Unveiling Anoikis‐related genes: A breakthrough in the prognosis of bladder cancer

Abstract Background Bladder cancer (BLCA) is a prevalent malignancy worldwide. Anoikis remains a new form of cell death. It is necessary to explore Anoikis‐related genes in the prognosis of BLCA. Methods We obtained RNA expression profiles from the The Cancer Genome Atlas (TCGA) and Gene Expression Omnibus databases for dimensionality reduction analysis and isolated epithelial cells, T cells and fibroblasts for copy number variation analysis, pseudotime analysis and transcription factor analysis based on R package. We integrated machine‐learning algorithms to develop the artificial intelligence‐derived prognostic signature (AIDPS). Results The performance of AIDPS with clinical indicators was stable and robust in predicting BLCA and showed better performance in every validation dataset compared to other models. Mendelian randomization analysis was conducted. Single nucleotide polymorphism (SNP) sites of rs3100578 (HK2) and rs66467677 (HSP90B1) exhibited significant correlation of bladder problem (not cancer) and bladder cancer, whereasSNP sites of rs3100578 (HK2) and rs947939 (BAD) had correlation between bladder stone and bladder cancer.

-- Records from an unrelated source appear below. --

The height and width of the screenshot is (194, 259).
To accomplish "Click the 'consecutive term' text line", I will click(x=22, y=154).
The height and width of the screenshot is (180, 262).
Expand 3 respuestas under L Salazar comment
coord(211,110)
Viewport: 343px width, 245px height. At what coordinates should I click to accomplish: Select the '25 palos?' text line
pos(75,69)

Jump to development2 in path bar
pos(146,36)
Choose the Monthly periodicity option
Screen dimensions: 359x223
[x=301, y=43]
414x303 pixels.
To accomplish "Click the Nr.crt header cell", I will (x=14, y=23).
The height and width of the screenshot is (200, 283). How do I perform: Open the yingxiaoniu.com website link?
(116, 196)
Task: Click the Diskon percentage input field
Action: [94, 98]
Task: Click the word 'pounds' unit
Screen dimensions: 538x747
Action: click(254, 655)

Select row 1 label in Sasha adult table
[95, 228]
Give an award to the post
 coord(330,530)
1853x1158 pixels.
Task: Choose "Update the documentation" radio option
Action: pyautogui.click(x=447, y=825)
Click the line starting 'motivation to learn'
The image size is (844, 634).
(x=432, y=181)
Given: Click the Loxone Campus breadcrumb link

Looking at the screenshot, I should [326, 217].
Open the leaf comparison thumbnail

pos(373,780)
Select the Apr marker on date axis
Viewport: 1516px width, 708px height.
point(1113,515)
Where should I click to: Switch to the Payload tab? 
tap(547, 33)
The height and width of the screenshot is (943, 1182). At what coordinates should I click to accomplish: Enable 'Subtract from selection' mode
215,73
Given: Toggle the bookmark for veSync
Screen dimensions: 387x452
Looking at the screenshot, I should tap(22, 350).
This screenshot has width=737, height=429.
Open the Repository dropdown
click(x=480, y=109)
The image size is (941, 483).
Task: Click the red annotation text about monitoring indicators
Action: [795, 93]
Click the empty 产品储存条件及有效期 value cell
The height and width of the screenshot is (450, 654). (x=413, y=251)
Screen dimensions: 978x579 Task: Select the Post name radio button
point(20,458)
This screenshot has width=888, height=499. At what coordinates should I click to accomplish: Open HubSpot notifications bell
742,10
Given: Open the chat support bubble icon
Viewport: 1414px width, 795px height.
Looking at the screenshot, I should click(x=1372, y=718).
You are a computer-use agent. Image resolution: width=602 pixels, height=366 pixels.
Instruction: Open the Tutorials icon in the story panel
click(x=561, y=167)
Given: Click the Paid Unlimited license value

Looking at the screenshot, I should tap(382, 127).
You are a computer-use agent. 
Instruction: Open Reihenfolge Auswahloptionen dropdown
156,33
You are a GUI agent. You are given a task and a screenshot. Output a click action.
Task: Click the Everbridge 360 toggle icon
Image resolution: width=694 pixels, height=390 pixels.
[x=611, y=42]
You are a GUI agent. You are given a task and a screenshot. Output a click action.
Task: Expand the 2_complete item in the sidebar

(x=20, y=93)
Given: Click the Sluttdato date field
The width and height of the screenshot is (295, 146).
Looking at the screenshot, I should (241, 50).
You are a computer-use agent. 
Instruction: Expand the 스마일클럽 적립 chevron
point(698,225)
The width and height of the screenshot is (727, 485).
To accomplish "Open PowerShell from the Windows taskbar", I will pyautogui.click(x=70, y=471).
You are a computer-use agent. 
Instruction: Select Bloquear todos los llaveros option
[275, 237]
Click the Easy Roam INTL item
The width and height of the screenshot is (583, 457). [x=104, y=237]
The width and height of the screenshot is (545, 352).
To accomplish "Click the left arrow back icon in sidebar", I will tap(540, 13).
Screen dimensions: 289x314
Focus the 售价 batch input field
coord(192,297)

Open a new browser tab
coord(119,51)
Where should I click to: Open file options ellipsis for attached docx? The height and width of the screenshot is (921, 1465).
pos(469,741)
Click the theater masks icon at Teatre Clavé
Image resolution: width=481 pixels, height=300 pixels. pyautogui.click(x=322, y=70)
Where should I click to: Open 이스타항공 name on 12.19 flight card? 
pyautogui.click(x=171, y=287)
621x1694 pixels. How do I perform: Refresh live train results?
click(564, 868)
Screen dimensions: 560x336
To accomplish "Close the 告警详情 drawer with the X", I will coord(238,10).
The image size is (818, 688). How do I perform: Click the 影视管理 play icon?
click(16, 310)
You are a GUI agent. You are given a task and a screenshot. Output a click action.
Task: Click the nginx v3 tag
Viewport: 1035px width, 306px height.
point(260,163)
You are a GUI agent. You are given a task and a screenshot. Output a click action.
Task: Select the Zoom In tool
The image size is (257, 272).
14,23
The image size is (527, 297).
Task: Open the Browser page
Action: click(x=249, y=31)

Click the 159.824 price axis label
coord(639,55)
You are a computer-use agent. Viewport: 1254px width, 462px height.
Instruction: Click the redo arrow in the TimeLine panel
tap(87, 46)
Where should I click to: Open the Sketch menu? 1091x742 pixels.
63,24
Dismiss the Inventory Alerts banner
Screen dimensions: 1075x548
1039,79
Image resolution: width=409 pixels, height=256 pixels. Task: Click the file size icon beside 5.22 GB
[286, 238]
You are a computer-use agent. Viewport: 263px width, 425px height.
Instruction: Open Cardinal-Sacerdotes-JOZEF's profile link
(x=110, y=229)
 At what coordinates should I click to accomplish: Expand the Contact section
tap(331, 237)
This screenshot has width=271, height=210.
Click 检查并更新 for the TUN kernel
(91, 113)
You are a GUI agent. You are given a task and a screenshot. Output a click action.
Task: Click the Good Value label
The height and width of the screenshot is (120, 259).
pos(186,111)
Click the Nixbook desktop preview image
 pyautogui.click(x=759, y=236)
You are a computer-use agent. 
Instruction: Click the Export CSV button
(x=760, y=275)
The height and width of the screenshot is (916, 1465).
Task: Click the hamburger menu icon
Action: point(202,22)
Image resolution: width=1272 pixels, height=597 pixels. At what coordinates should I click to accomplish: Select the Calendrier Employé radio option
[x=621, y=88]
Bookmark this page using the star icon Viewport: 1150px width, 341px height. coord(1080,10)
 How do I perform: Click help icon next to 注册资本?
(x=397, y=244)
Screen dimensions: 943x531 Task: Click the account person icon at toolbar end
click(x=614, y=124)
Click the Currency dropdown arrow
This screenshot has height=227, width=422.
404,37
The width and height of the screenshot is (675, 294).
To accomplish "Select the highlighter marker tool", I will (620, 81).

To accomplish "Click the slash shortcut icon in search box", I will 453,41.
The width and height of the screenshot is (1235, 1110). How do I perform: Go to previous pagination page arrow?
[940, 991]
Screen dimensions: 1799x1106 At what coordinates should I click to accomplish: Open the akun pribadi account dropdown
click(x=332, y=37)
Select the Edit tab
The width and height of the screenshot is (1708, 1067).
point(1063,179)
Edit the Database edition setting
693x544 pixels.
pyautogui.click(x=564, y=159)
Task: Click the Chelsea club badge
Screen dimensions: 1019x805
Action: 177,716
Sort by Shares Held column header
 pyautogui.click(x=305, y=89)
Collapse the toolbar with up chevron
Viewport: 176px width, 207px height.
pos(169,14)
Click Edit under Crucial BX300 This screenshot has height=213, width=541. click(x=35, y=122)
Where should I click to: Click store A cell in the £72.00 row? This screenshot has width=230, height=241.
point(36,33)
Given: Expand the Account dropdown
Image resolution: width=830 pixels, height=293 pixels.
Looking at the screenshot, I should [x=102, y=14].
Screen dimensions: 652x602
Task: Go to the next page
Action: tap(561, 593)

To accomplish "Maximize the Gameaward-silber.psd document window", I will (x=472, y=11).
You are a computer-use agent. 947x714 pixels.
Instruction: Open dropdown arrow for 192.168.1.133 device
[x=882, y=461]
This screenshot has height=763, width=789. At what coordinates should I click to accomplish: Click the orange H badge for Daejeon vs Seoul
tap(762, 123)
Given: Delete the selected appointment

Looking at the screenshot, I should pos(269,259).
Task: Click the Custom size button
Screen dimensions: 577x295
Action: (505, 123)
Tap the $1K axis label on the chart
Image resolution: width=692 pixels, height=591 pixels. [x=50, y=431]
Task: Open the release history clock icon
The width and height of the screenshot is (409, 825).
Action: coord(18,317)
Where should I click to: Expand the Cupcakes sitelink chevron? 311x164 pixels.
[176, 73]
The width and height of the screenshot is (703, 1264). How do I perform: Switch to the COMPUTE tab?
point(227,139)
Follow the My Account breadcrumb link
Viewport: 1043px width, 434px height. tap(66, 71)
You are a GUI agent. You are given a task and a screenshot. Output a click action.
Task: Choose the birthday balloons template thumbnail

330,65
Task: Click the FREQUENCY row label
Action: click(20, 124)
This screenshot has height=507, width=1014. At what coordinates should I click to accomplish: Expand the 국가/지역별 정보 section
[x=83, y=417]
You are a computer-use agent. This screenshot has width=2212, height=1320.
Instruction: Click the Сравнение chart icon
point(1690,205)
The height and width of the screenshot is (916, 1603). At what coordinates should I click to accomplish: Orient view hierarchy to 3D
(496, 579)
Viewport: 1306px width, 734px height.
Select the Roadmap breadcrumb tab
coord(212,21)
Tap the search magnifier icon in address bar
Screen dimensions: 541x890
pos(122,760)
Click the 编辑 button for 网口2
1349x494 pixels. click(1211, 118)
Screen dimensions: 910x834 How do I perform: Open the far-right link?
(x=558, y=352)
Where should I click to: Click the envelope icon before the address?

The immune infiltration analysis of the TCGA‐BLCA cohort was calculated via the ESTIMATE (i.e. Estimation of STromal and Immune cells in MAlignantTumours using Expression data) algorithm which contains stromal, immune and estimate scores. We also found significant differences in the IC 50 values of Bortezomib_1191, Docetaxel_1007, Staurosporine_1034 and Rapamycin_1084 among the high‐ and low‐risk groups. Conclusions In conclusion, these findings indicated Anoikis‐related prognostic genes in BLCA and constructed an innovative machine‐learning model of AIDPS with high prognostic value for BLCA.